1. Field of the Invention
This invention generally relates to the field of knowledge management, and more specifically to a system and method for controlling skill acquisition, e.g. the transfer of skills from an expert to a novice, using gaze scanning behavior through a user interface.
2. Background Art
The gap in organizational knowledge that is created when an expert retires or leaves an organization is a problem that has been studied in the field of knowledge management for many years. Prior solutions have required the expert to specify everything he does in a given area or for a given task. The resulting document is then stored for others to read. One of the primary obstacles to the transfer of knowledge from an expert to a novice is that tacit knowledge is not something that experts are able to specify since they are often not even aware of how or why they do things a certain way. Secondly experts think in more abstract concepts than novices, thus their explanations can be hard for novices to assimilate. Lastly, knowledge is not easily acquired by reading a document.
Most gaze tracking devices, such as SensoMotoric® or ™ manufactured by SensoMotoric Instruments and faceLAB® manufactured by Seeing Machines, operate based upon the principal that the direction of a person's gaze is directly related to the relative positions of the pupil and the reflection of an object off the cornea (gaze tracking is often termed “eye tracking”). These devices often include image processing capabilities that operate on a video image of an eye to determine the gaze direction of the eye. These image processing capabilities are enhanced by using the bright eye affect.
The bright eye affect is a result of the highly reflective nature of the retina. This characteristic of the retina means that a significant amount of the light that enters an eye is reflected back through the pupil. Thus, when light shines into an eye along the axis of a camera lens, the retina reflects a significant portion of the light back to the camera. Hence, the pupil appears as a bright disk to the camera. This affect allows the pupil to be more readily imaged from a video of an eye.

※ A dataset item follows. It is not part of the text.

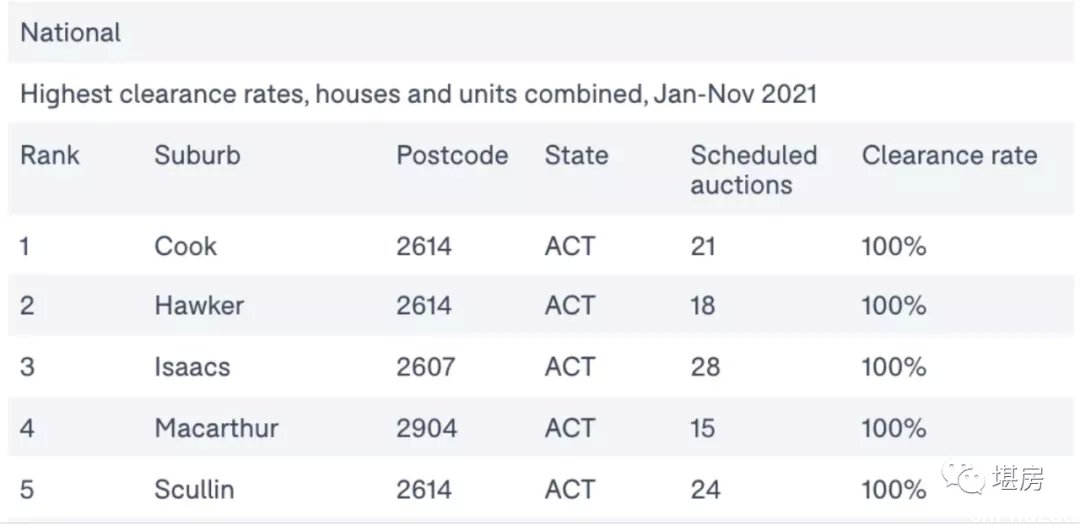Click postcode 2904 in Macarthur row
1080x526 pixels.
pos(426,428)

Other systems and methods exist for gaze tracking. Some systems implement two video cameras, one for tracking head movement and the other for measuring a reflection off of the eyes. Other mechanisms involve measuring electric potential differences between locations on different sides of an eye. High accuracy devices are very intrusive on the user and require that the user's head be held in a fixed position or that the user wear special equipment to track the eye.
Recently, an eye gaze eye tracking system has been developed as described in The Eyegaze Eyetracking System—Unique Example of a Multiple-Use Technology, 4th Annual 1994 IEEE Dual-Use Technologies and Applications Conference, May, 1994. This system comprises a video camera located below a computer display that monitors one of the user's eyes. The device also contains an infrared light emitting diode (LED) located at the center of the camera's lens to maximize the bright-eye affect. Image processing software on the computer computes the user's gaze point on the display sixty times a second with an accuracy of about a quarter inch.
Gaze tracking devices have been used for weapon control, operator training, usability analysis, market research, and as an enablement for the disabled. However, gaze patterns and reacting to gaze in a user interface have not been applied together in an adaptive user interface for the purpose of skill acquisition.
The idea of analyzing gaze patterns for differences between novices and experts is not novel. Kasarskis et al. 2001 showed differences in performance and eye movements between expert and novice pilots who performed landings in a flight simulator. Additionally, other studies have shown that differences exist between expert and novice gaze patterns in the following areas: radiology, basketball, airplane piloting.
There is prior art in using gaze in accessibility systems for “selection” when the user has physical motor impairments.
However, these two concepts of differences in gaze patterns and reacting to gaze in a user interface have not been applied together in an adaptive user interface for the purpose of skill acquisition. It would be highly desirable to provide a novel system and method for controlling skill acquisition interfaces that captures what an expert does through recognition technologies (e.g. eye tracking), storing the implicit data, and then adjusting the interface for a novice based on deviations from this standard.